Min. 1st Qu.  Median    Mean 3rd Qu.    Max.

12      53      76      70      98     10

library(psych)

describe(Data\$ Fish,          # Also works on whole data frames
type=2)        # Type of skew and kurtosis

vars n mean    sd median trimmed  mad min max range  skew kurtosis   se

1    1 9   70 32.09     76      70 34.1  12 102    90 -0.65    -0.69 10.7

#### Histogram

hist(Data\$ Fish,
col="gray",
main="Maryland Biological Stream Survey",
xlab="Fish count")

#     #     #

#### DescTools to produce summary statistics and plots

The Desc function in the package DescTools produces summary information for individual variables or whole data frames.  It has custom output for factor, numeric, integer, and date variables.

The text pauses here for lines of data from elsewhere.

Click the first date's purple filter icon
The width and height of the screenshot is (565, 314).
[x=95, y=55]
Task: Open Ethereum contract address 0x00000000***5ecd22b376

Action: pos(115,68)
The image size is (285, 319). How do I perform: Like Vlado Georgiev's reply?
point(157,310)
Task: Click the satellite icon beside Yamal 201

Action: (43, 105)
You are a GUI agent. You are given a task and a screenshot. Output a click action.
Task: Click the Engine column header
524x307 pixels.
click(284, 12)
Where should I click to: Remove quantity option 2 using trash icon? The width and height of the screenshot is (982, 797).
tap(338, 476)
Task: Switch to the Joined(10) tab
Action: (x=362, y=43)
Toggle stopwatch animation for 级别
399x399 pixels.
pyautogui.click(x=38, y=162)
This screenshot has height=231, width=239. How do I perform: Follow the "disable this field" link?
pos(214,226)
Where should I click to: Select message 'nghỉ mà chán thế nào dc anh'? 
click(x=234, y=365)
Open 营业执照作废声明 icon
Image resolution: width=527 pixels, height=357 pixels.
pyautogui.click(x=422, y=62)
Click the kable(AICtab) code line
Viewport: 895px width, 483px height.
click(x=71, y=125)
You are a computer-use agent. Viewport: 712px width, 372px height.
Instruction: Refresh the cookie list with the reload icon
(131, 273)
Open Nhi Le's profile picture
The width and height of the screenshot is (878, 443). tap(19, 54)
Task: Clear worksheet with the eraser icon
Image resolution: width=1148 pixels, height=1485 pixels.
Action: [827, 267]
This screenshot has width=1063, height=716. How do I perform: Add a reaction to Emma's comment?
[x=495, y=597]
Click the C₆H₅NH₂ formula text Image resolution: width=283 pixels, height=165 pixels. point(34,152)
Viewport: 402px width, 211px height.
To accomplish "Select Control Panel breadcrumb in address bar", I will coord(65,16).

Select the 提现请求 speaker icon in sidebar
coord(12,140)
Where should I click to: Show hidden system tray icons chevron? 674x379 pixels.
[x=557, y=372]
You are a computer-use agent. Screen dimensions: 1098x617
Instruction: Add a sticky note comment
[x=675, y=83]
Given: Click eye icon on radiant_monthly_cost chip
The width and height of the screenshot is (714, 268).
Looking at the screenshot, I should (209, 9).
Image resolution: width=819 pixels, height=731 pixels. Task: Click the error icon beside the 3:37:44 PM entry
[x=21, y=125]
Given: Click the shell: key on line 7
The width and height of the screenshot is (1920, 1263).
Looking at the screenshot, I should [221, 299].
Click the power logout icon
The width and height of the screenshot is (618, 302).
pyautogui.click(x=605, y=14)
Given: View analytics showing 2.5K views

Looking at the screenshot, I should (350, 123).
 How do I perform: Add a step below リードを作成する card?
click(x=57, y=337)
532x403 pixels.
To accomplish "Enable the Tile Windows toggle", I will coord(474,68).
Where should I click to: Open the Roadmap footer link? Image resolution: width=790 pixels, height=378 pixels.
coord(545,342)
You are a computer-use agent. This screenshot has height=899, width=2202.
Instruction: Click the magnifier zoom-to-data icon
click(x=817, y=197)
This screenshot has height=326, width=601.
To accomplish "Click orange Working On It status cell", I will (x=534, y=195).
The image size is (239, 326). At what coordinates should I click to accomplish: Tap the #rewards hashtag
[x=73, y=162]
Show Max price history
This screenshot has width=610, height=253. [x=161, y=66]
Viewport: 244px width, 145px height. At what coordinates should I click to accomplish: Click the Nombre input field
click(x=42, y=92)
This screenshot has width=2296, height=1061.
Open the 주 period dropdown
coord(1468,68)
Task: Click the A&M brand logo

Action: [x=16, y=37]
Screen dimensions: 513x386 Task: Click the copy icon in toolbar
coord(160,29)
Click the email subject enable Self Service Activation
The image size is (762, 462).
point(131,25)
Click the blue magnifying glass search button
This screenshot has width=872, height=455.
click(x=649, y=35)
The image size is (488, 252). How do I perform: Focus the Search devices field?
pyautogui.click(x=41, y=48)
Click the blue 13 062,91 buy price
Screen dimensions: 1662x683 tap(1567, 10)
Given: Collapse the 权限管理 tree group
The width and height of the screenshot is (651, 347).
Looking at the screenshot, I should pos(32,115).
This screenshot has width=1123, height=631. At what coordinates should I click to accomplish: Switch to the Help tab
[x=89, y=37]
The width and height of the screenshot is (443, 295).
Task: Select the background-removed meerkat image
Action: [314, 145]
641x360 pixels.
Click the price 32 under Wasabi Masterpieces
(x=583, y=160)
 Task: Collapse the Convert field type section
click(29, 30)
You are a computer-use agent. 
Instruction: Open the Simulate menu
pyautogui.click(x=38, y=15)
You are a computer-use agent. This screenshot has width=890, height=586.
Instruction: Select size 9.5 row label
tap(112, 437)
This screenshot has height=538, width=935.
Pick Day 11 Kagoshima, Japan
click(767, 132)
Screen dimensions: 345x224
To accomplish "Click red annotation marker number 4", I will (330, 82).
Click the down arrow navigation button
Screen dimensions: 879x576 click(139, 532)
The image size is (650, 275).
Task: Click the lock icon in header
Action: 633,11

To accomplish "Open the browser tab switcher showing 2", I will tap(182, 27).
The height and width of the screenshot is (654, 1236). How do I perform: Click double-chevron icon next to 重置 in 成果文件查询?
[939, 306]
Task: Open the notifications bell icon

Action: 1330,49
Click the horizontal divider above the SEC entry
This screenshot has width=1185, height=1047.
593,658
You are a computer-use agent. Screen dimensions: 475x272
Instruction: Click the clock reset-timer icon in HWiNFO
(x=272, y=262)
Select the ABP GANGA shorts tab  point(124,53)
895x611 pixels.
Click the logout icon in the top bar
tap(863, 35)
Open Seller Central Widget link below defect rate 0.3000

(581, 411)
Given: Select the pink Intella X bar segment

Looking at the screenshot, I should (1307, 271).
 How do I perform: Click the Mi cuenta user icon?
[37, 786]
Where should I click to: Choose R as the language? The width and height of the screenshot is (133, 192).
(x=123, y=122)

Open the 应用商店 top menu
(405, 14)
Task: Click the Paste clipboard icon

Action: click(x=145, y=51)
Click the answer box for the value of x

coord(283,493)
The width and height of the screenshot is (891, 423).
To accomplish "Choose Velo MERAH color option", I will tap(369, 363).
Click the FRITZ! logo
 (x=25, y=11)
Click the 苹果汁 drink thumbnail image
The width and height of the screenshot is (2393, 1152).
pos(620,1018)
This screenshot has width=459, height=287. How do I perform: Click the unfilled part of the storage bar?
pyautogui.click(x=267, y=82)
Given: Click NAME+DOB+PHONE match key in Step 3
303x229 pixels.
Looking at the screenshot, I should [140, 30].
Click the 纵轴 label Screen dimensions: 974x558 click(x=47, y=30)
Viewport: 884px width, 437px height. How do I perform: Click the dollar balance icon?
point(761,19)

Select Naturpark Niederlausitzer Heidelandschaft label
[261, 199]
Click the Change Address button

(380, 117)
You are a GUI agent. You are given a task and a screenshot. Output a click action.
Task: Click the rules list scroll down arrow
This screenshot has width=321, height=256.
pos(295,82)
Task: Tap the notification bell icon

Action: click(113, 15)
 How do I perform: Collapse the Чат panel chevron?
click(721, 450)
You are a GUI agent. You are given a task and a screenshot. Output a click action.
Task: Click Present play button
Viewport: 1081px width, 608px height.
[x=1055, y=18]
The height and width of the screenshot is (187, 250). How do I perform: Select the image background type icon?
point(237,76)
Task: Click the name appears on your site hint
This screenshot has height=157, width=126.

### --------------------------------------------------------------
### Central tendency example, pp. 105–106
### --------------------------------------------------------------

Input =("
Stream                      Fish
Mill_Creek_1                76
Mill_Creek_2               102
North_Branch_Rock_Creek_1   12
North_Branch_Rock_Creek_2   39
Rock_Creek_1                55
Rock_Creek_2                93
Rock_Creek_3                98
Rock_Creek_4                53
Turkey_Branch              102
")

### Add a numeric variable with the same values as Fish

Data\$Fish.num = as.numeric(Data\$Fish)

### Produce summary statistics and plots

library(DescTools)

Desc(Data,
plotit=TRUE)

----------------------------------------------------------------------------

1 - Stream (factor)

length      n    NAs levels unique  dupes

9      9      0      9      9      n

level freq  perc cumfreq cumperc

1              Mill_Creek_1    1  .111       1    .111

2              Mill_Creek_2    1  .111       2    .222

3 North_Branch_Rock_Creek_1    1  .111       3    .333

4 North_Branch_Rock_Creek_2    1  .111       4    .444

5              Rock_Creek_1    1  .111       5    .556

6              Rock_Creek_2    1  .111       6    .667

7              Rock_Creek_3    1  .111       7    .778

8              Rock_Creek_4    1  .111       8    .889

9             Turkey_Branch    1  .111       9   1.000

----------------------------------------------------------------------------

.

.

< results snipped >

.

.

----------------------------------------------------------------------------

3 - Fish.num (numeric)

length      n    NAs unique     0s   mean meanSE

9      9      0      8      0     70 10.695

.05    .10    .25 median    .75    .90    .95

22.800 33.600     53     76     98    102    102

rng     sd  vcoef    mad    IQR   skew   kurt

90 32.086  0.458 34.100     45 -0.448 -1.389

lowest : 12, 39, 53, 55, 76

highest: 55, 76, 93, 98, 102 (2)

Shapiro-Wilks normality test  p.value : 0.23393

#### DescTools with grouped data

### --------------------------------------------------------------
###  Summary statistics with grouped data, hypothetical data
### --------------------------------------------------------------

Input =("
Stream                     Animal  Count
Mill_Creek_1               Fish     76
Mill_Creek_2               Fish    102
North_Branch_Rock_Creek_1  Fish     12
North_Branch_Rock_Creek_2  Fish     39
Rock_Creek_1               Fish     55
Rock_Creek_2               Fish     93
Rock_Creek_3               Fish     98
Rock_Creek_4               Fish     53
Turkey_Branch              Fish    102

Mill_Creek_1               Insect   28
Mill_Creek_2               Insect   85
North_Branch_Rock_Creek_1  Insect   17
North_Branch_Rock_Creek_2  Insect   20
Rock_Creek_1               Insect   33
Rock_Creek_2               Insect   75
Rock_Creek_3               Insect   78
Rock_Creek_4               Insect   25
Turkey_Branch              Insect   87
")

library(DescTools)

Desc(Count ~ Animal,
D2,
digits=1,
plotit=TRUE)

----------------------------------------------------------------------------

Count ~ Animal

Summary:

n pairs: 18, valid: 18 (100%), missings: 0 (0%), groups: 2

Fish  Insect

mean      70.0"   49.8'

median    76.0"   33.0'

sd        32.1    30.4

IQR       45.0    53.0

n            9       9

np       0.500   0.500

NAs          0       0

0s           0       0

' min, " max

Kruskal-Wallis rank sum test:

Kruskal-Wallis chi-squared = 2.125, df = 1, p-value = 0.1449

How to calculate the statistics

Methods are described in the “Example” section above.